The propagation criteria for hydraulic fracture intersecting with the bedding plane can be written as follows.

When

Δ p_{c} + p_{0 c} + σ_{n c} + σ_{t} > \frac{\sqrt{2} K_{1}}{\sqrt{π H}} + σ_{3} + Δ p_{z} + p_{0 z}

(8)

The hydraulic fracture preferentially penetrates the bedding plane.

When

Δ p_{c} + p_{0 c} + σ_{n c} + σ_{t} < \frac{\sqrt{2} K_{1}}{\sqrt{π H}} + σ_{3} + Δ p_{z} + p_{0 z}

(9)

The hydraulic fracture preferentially propagates along the bedding plane

When

Δ p_{c} + p_{0 c} + σ_{n c} + σ_{t} = \frac{\sqrt{2} K_{1}}{\sqrt{π H}} + σ_{3} + Δ p_{z} + p_{0 z}

(10)

The hydraulic fracture both penetrate the bedding plane and propagate along the bedding plane at the same time.

Fully three-dimensional propagation model for hydraulic fractures

The height of the hydraulic fracture is not equal to the thickness of the fracturing layer. When hydraulic fractures propagate to a certain range, growing fractures exist in the roof and floor layer (Figure 1(b)). The main hydraulic fracture will propagate along the direction perpendicular to the minimum principal stress $σ_{3}$ , i.e. the direction of the fracture length. Because the minimum principal stress is usually along the horizontal direction, the main hydraulic fracture is therefore assumed to be vertical. Figure 4(a) shows that as the main hydraulic fracture propagates along the axis of the fracturing borehole (the x-axis), the fracture height grows too in the vertical direction (the z-axis). Take any unit cross section of the main hydraulic fracture, the fracture height is represented by $H (x, t)$ . With the propagation of the bedding plane fracture along the axis of the borehole (the x-axis), the fracture width grows along the y-axis within the bedding plane. Take any unit cross section of the bedding plane fracture, the horizontal width of the hydraulic is presented by $B (x, t)$ . The above analysis reveals that, in this model, the hydraulic fracture propagates in all of the length, width, and height direction. Correspondingly, water flows in the above three directions exist. Due to low aperture of the hydraulic fracture, the water flow in the fracture height direction is negligible. Thus, the water flow within the fracture can be assumed to be two-dimensional and parallel to the fracture surfaces. Moreover, the water loss is taken into consideration in this model to more closely simulate hydraulic fracturing in rock mass containing bedding plane.

Stated problem 1:
Pick out every line of the records that contains the string "width" and copy each one.

Data:

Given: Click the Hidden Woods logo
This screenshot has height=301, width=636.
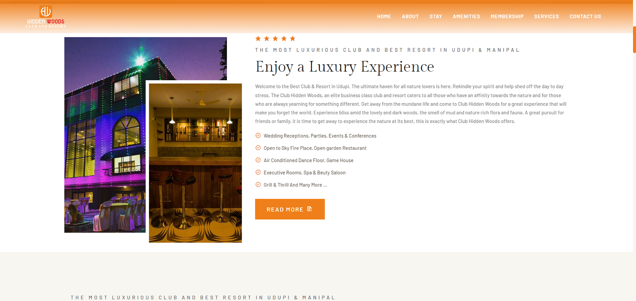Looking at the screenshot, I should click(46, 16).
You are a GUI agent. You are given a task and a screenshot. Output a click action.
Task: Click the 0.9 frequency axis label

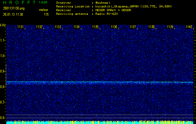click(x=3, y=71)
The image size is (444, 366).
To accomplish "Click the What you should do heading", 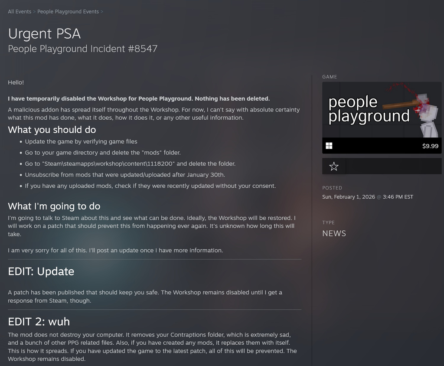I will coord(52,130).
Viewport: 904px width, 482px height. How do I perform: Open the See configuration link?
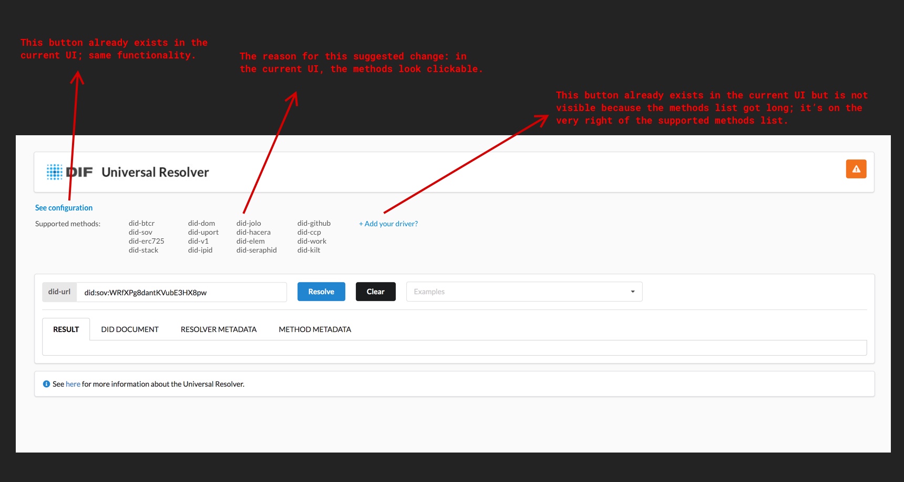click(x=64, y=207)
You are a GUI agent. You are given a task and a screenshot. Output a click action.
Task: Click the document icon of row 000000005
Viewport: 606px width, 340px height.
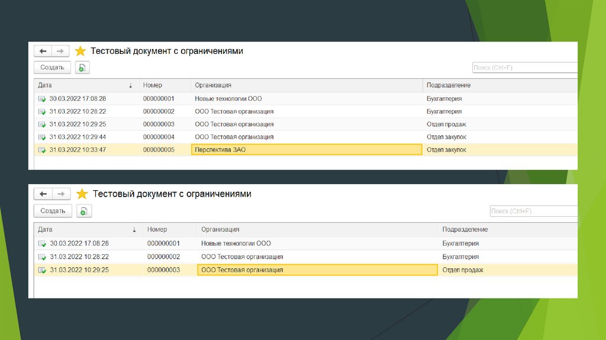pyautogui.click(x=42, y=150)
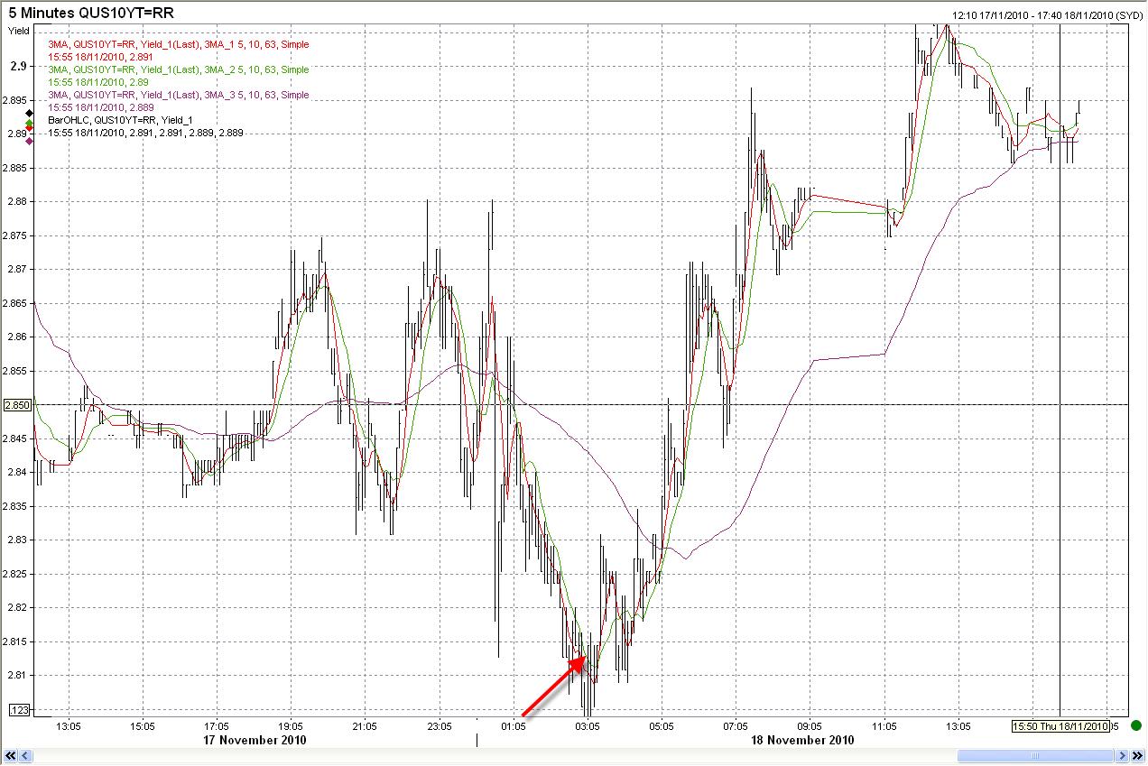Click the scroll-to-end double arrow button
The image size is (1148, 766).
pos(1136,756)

Stated problem 2:
Decide whether each statement agrees with the passage on hydraulic fracture propagation. Answer yes or no for each, and quote the deciding words of the passage.
(a) The main hydraulic fracture is assumed to be vertical.
(b) Water flow in the fracture height direction is treated as a significant part of the flow.
(c) The model leaves water loss out of consideration.

Complete answer 1:
This screenshot has height=301, width=636.
Viewport: 904px width, 482px height. How do I perform: Open the See configuration link?
Viewport: 606px width, 340px height.

Complete answer 2:
(a) Yes: "the main hydraulic fracture is therefore assumed to be vertical."
(b) No: "Due to low aperture of the hydraulic fracture, the water flow in the fracture height direction is negligible."
(c) No: "Moreover, the water loss is taken into consideration in this model to more closely simulate hydraulic fracturing in rock mass containing bedding plane."